* _Directions for this task_
Line by line, transcribe all of the entries exactly.

Extracted data entries
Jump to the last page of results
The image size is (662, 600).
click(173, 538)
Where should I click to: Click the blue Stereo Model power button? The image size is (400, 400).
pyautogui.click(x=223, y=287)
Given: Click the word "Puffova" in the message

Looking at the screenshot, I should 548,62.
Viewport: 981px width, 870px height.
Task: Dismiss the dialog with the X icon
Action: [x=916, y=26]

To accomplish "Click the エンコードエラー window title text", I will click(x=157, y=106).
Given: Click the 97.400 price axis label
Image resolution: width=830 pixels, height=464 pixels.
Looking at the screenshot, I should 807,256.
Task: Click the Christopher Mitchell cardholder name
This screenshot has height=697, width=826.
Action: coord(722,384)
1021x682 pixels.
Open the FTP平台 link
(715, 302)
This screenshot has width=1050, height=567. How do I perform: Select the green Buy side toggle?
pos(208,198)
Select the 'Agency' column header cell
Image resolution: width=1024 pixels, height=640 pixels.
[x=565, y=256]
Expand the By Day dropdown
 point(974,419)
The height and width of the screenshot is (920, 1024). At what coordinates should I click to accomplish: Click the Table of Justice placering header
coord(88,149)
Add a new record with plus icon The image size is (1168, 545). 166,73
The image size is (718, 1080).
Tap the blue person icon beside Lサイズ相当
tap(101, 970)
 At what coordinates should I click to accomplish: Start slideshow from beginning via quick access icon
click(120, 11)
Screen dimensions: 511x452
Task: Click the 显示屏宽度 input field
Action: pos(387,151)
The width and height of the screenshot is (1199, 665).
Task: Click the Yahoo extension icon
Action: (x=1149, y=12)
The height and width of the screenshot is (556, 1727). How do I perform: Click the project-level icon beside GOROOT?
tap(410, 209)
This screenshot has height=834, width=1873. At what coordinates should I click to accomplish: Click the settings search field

* _Task solution_
Jump to the last page of results
The image size is (662, 600).
click(173, 538)
Where should I click to: Click the blue Stereo Model power button? The image size is (400, 400).
pyautogui.click(x=223, y=287)
Given: Click the word "Puffova" in the message

Looking at the screenshot, I should 548,62.
Viewport: 981px width, 870px height.
Task: Dismiss the dialog with the X icon
Action: [x=916, y=26]

To accomplish "Click the エンコードエラー window title text", I will click(x=157, y=106).
Given: Click the 97.400 price axis label
Image resolution: width=830 pixels, height=464 pixels.
Looking at the screenshot, I should 807,256.
Task: Click the Christopher Mitchell cardholder name
This screenshot has height=697, width=826.
Action: coord(722,384)
1021x682 pixels.
Open the FTP平台 link
(715, 302)
This screenshot has width=1050, height=567. How do I perform: Select the green Buy side toggle?
pos(208,198)
Select the 'Agency' column header cell
Image resolution: width=1024 pixels, height=640 pixels.
[x=565, y=256]
Expand the By Day dropdown
 point(974,419)
The height and width of the screenshot is (920, 1024). At what coordinates should I click to accomplish: Click the Table of Justice placering header
coord(88,149)
Add a new record with plus icon The image size is (1168, 545). 166,73
The image size is (718, 1080).
Tap the blue person icon beside Lサイズ相当
tap(101, 970)
 At what coordinates should I click to accomplish: Start slideshow from beginning via quick access icon
click(120, 11)
Screen dimensions: 511x452
Task: Click the 显示屏宽度 input field
Action: pos(387,151)
The width and height of the screenshot is (1199, 665).
Task: Click the Yahoo extension icon
Action: (x=1149, y=12)
The height and width of the screenshot is (556, 1727). How do I perform: Click the project-level icon beside GOROOT?
tap(410, 209)
This screenshot has height=834, width=1873. At what coordinates should I click to accomplish: Click the settings search field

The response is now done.